02 — Why

What We Lost

Schools destroyed shop class. In the 1970s, shop was taught in most American high schools — wood, metal, auto, ceramics. Then No Child Left Behind tied funding to test scores, and there's never been a standardized test for shop class. Budget committees cut the expensive rooms first. Liability officers saw table saws and said no. Guidance counselors stopped mentioning trades unless a kid was already failing. Seattle went from seventeen shop programs to four. Phoenix closed every one. The mid-1980s had 48,000 shop teachers in American schools — most of them are retired or dead now, and nobody replaced them.

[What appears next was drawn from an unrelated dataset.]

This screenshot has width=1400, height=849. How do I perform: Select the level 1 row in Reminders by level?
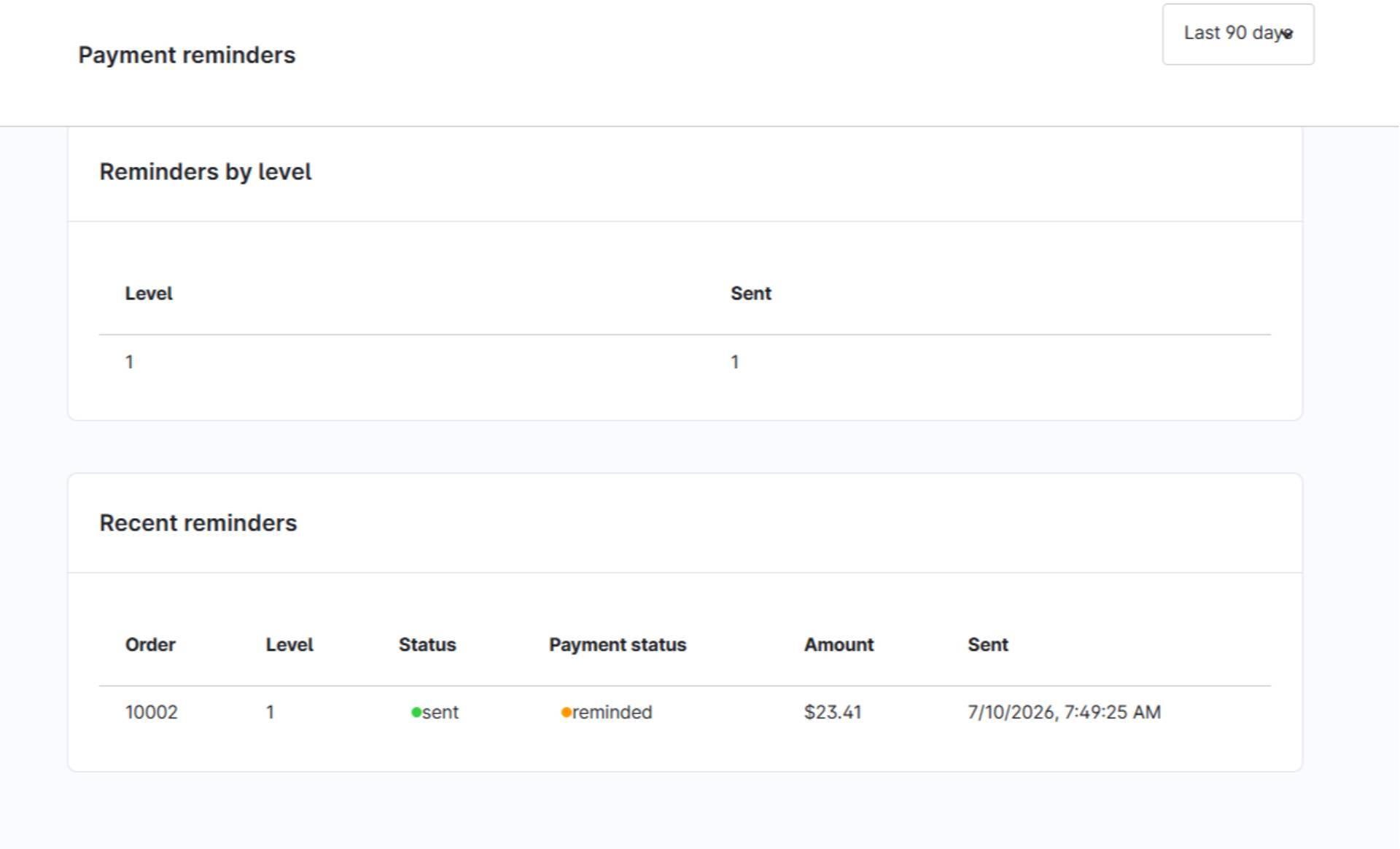pos(685,362)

The result is two generations of Americans who have never held a real tool. They can't fix a wobbly chair, change a bike tire, or look at something broken and figure out how it works. The pipeline from "kid who's good with their hands" to "adult who builds things" was severed at the root. Some states are rebranding what's left as Career Technical Education, but the infrastructure is gone — the teachers, the equipment, the buildings. You can't rebuild fifty years of shop class with a policy memo.

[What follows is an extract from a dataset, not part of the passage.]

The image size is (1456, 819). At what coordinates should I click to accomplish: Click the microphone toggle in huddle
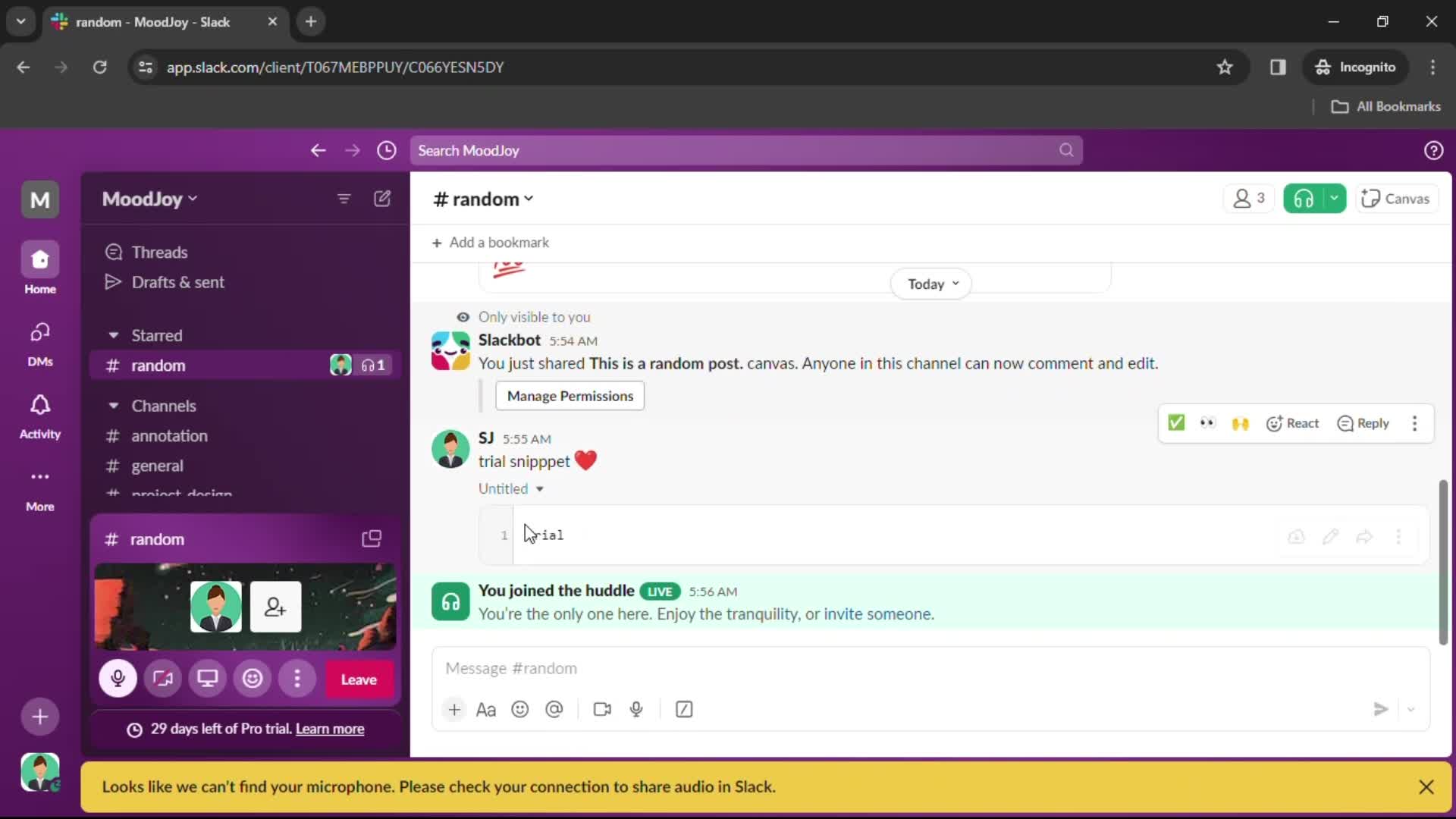pyautogui.click(x=117, y=680)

And now it's happening again with AI. The most powerful tool in a generation landed in everyone's pocket and nobody taught them how to use it. Schools aren't teaching AI literacy. Employers aren't training for it. Community colleges don't offer it. The people who need it most — small business owners, tradespeople, first-time inventors — are the last ones to get access, because the tech industry built AI for developers and charged everyone else admission. We watched an entire country lose the ability to work with their hands because nobody prioritized teaching it. We're watching the same thing happen right now with the tool that could give those hands a brain.

7 Million to
Half a Million
Students with hands on real tools. 1982 vs. today.
60,000 to
a Few Thousand
Shop teachers in America. 1982 vs. today.
Zero to
200 Million
People using AI in five years. Nobody taught them either.
“Two generations forgot how to build. Now the most powerful tool in history showed up and nobody knows how to use that either.”